Com estas ferramentas, o saltador espera ajudar refugiados no futuro, na questão dos direitos humanos, quando iniciar sua atuação na área de Relações Internacionais. Quase sem querer, ele espera seguir o “destino” dado pelo seu nome. Sim, Samory Uiki tem um profundo significado.

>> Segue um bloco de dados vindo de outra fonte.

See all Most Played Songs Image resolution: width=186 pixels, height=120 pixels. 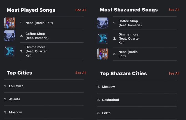[81, 10]
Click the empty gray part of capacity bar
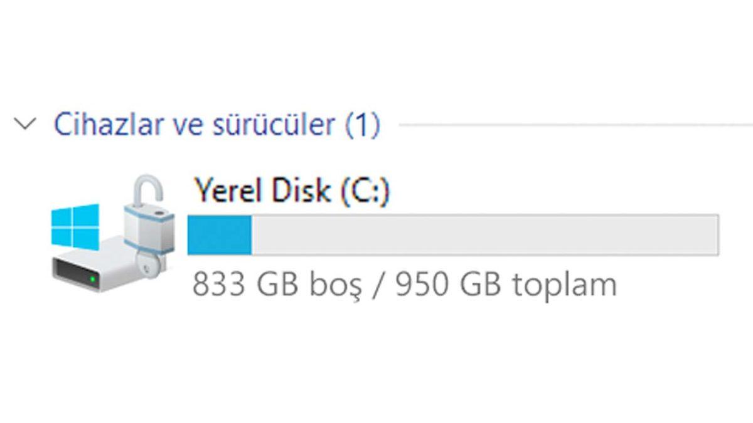Viewport: 753px width, 423px height. (483, 235)
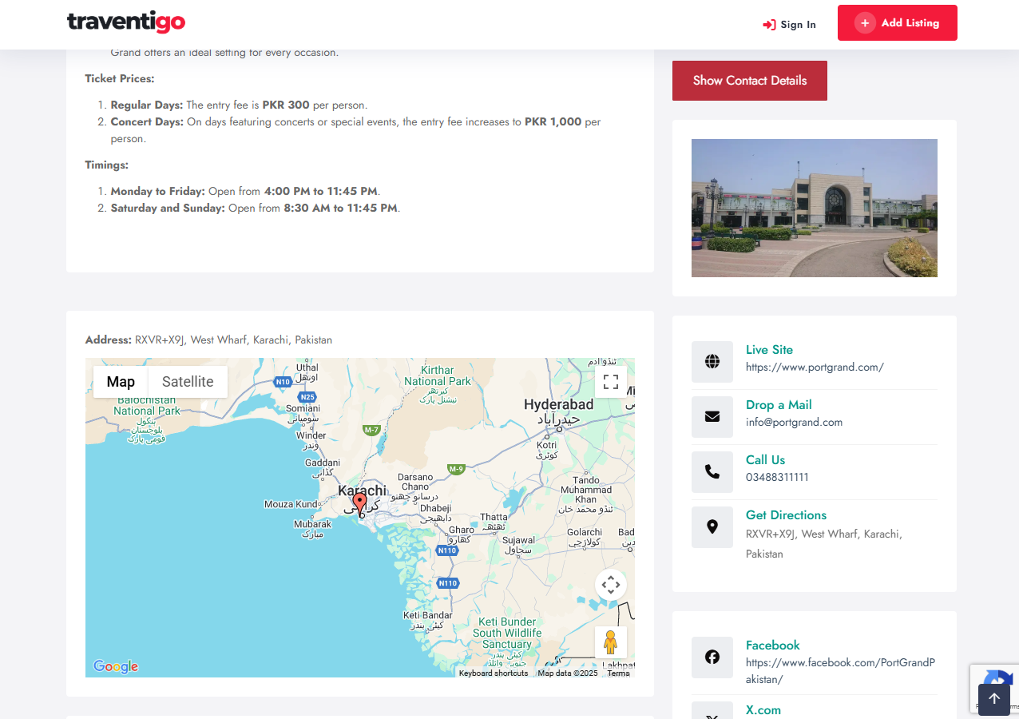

“Meus pais, quando jovens, eram muito envolvidos com o movimento negro em Porto Alegre. Queriam um nome que resgatasse essa ancestralidade da África. E acharam esse nome num livro, com vários nomes africanos”, contou o atleta que leva o nome de um importante líder africano do século 19. Samory Touré comandou a resistência do Império de Uassulu, na África Ocidental, contra os colonizadores franceses. Uiki, por sua vez, significa “mel” em iorubá, dialeto nigeriano. “Na África existe esta cultura de que o nome determina o destino da pessoa. Nome de guerreiro dá força para fazer coisas heroicas”, explicou o Samory brasileiro.
Se o nome traz influência africana, o saltador cultiva um hábito que diz ter buscado na cultura oriental, segundo a qual cores “representam coisas”. Seria algo semelhante a vestir branco no réveillon para ter paz no novo ano. Ele gosta tanto de cores que decidiu pintar as unhas por superstição. Gostou e adquiriu novo hábito. “Pintei as unhas e saltei a melhor marca da minha vida. Resolvi, então, pintar somente em competições. E agora decidi pintar semanalmente. Vou até na manicure. Virou um hábito”, disse Samory, entre risos e unhas pintadas de azul e preto.
Para os Jogos de Tóquio, as cores já foram decididas. “Será verde e amarelo, com certeza. Hoje, pintar as unhas me dá confiança.”